WORK TASK:
Keep the pictures out. Restate the entries below word for word.

Stored records:
········

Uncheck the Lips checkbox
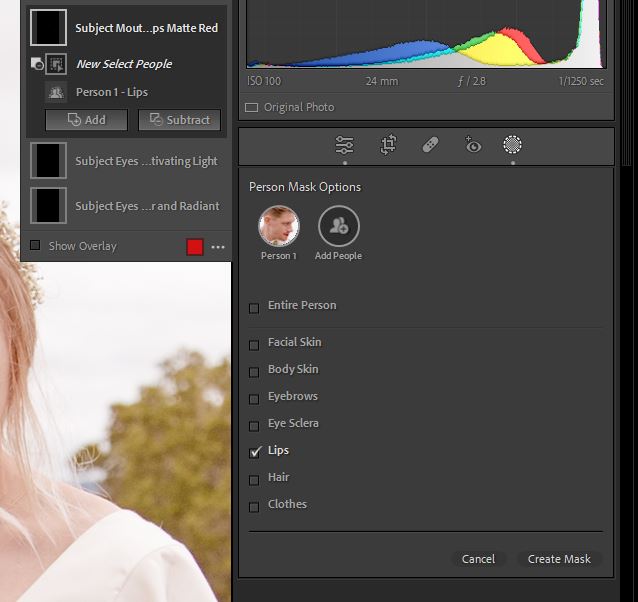 tap(254, 452)
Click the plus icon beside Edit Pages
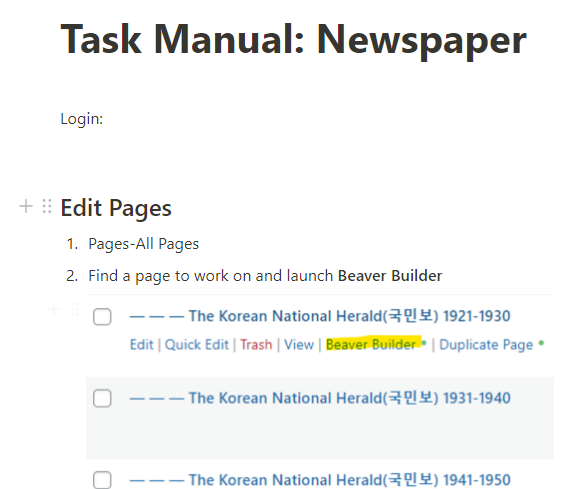This screenshot has height=489, width=578. [x=26, y=206]
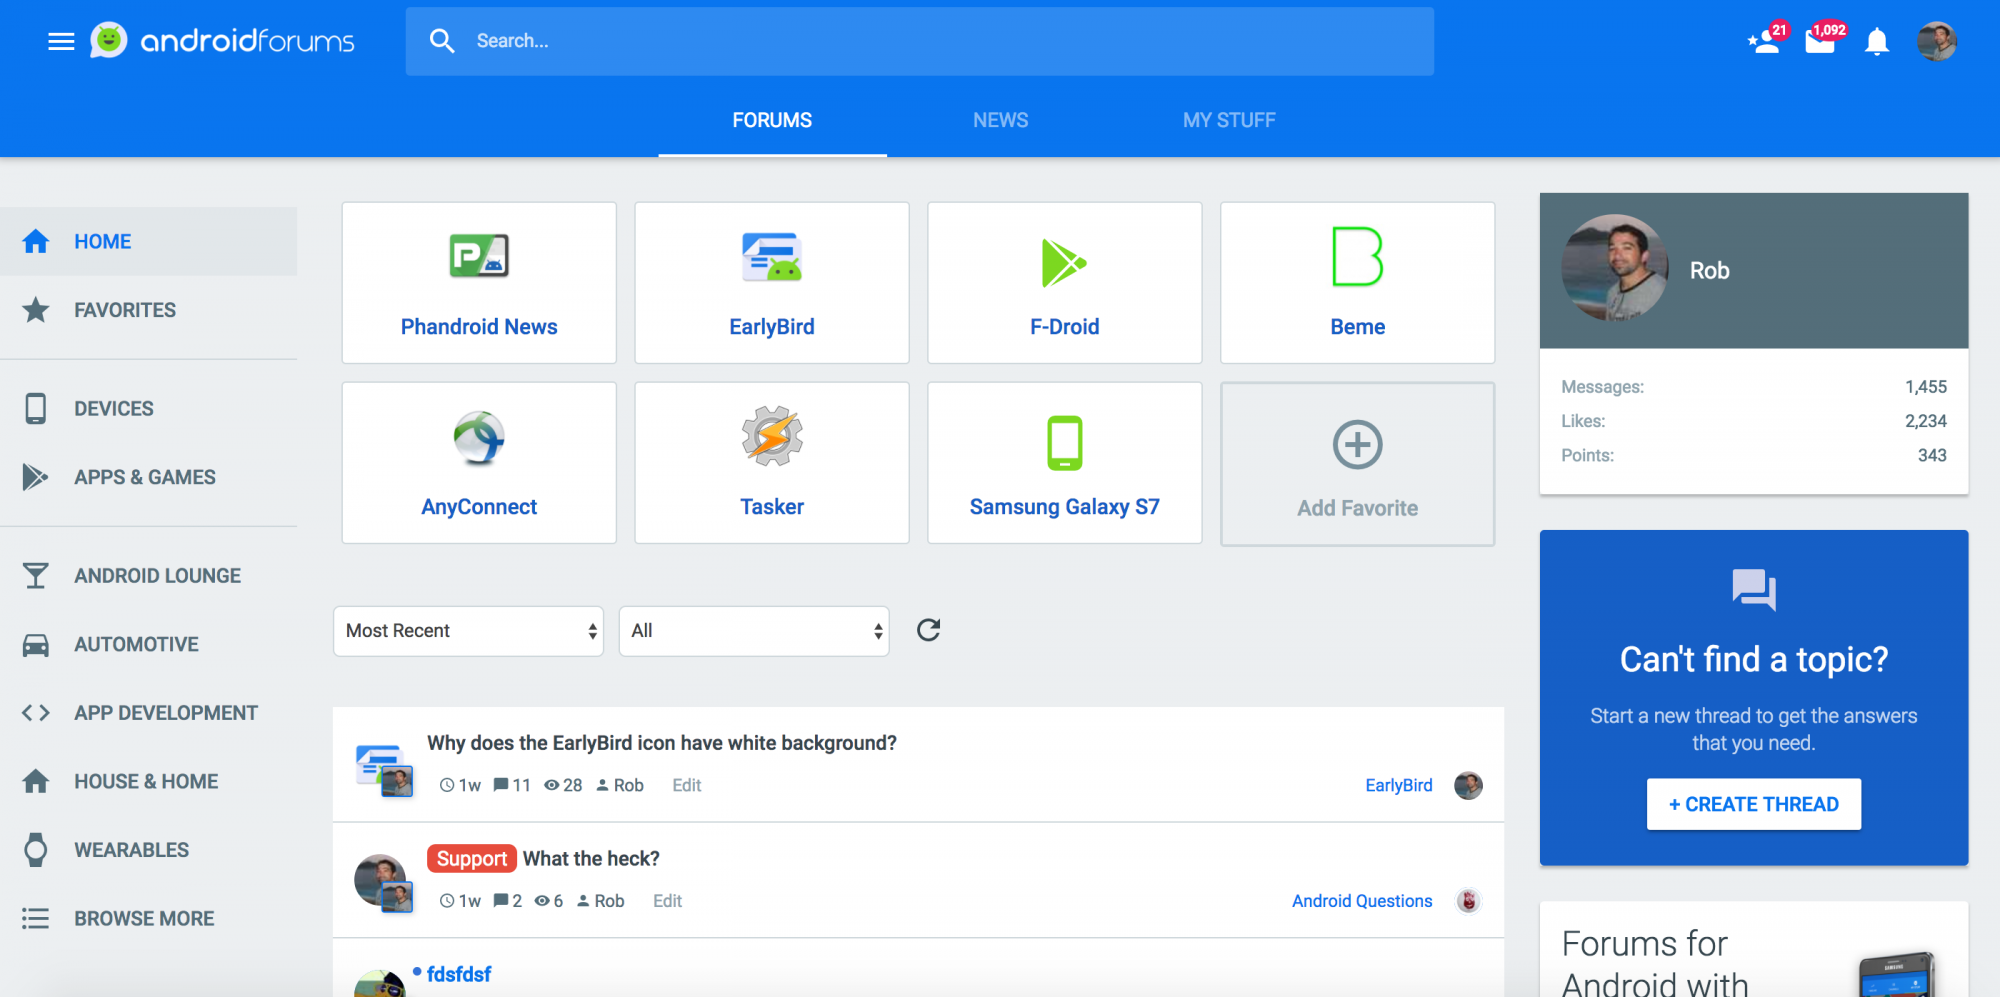This screenshot has height=997, width=2000.
Task: Expand the Most Recent sort dropdown
Action: (468, 631)
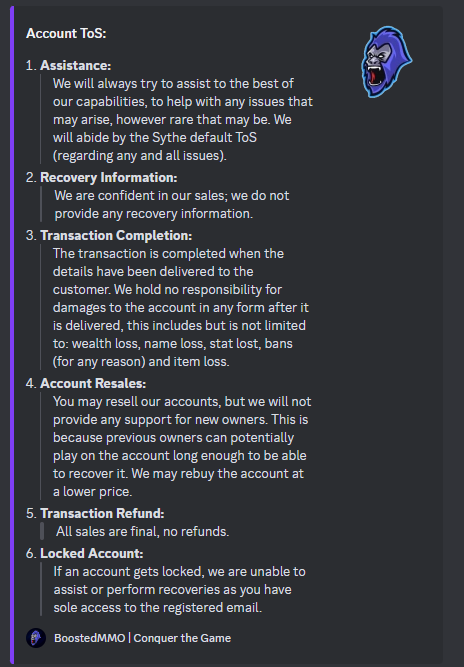464x667 pixels.
Task: Click the purple embed accent bar
Action: (x=12, y=335)
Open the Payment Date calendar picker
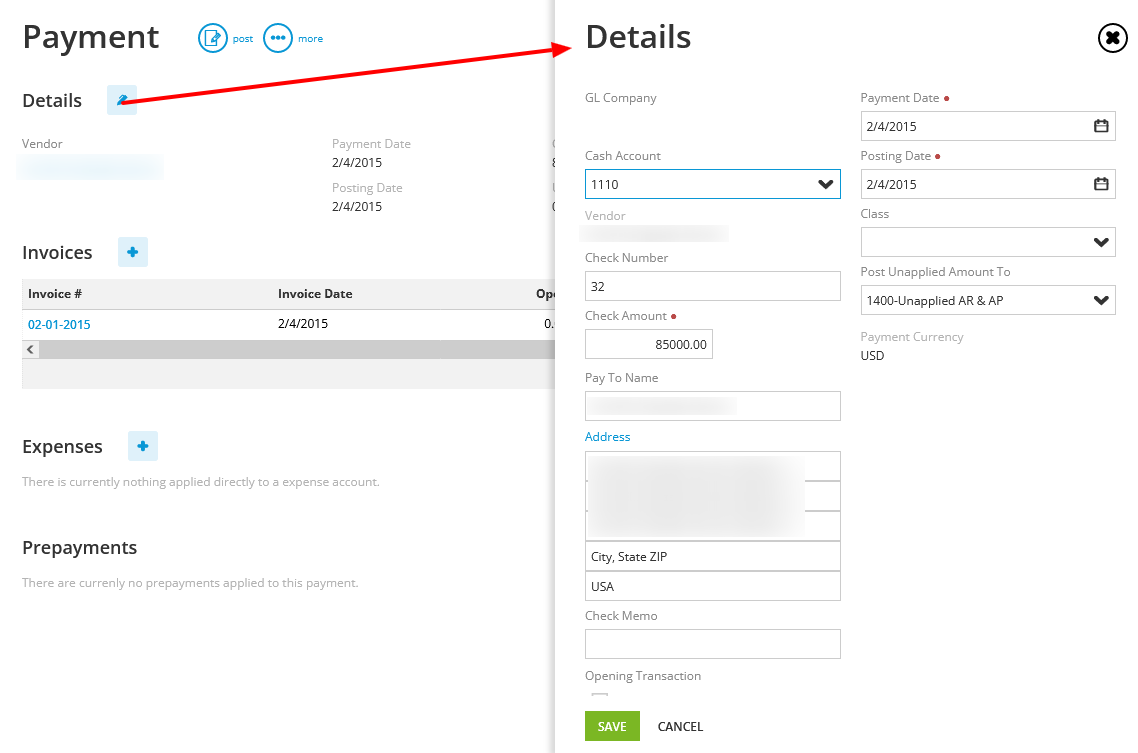Viewport: 1138px width, 753px height. click(x=1101, y=126)
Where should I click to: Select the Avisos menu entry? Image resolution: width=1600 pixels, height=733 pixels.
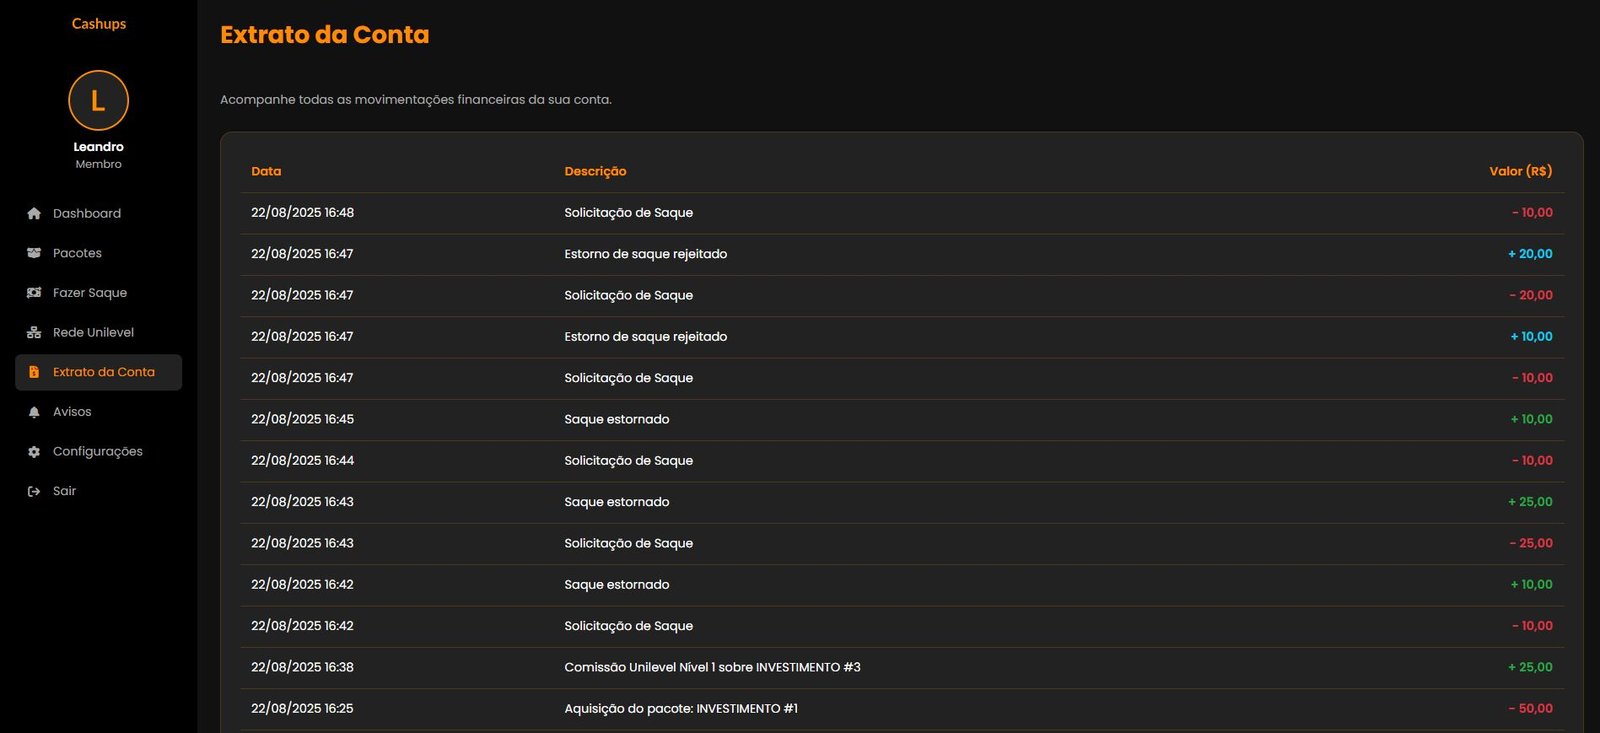[x=72, y=412]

········

RESPONSE FOR THIS EXERCISE:
Uncheck the Lips checkbox
 tap(254, 452)
Click the plus icon beside Edit Pages
This screenshot has height=489, width=578. [x=26, y=206]
This screenshot has height=997, width=2000.
Task: Expand the Most Recent sort dropdown
Action: (468, 631)
464x667 pixels.
Task: Click the purple embed accent bar
Action: (x=12, y=335)
Open the Payment Date calendar picker
Viewport: 1138px width, 753px height. click(x=1101, y=126)
Where should I click to: Select the Avisos menu entry? Image resolution: width=1600 pixels, height=733 pixels.
[x=72, y=412]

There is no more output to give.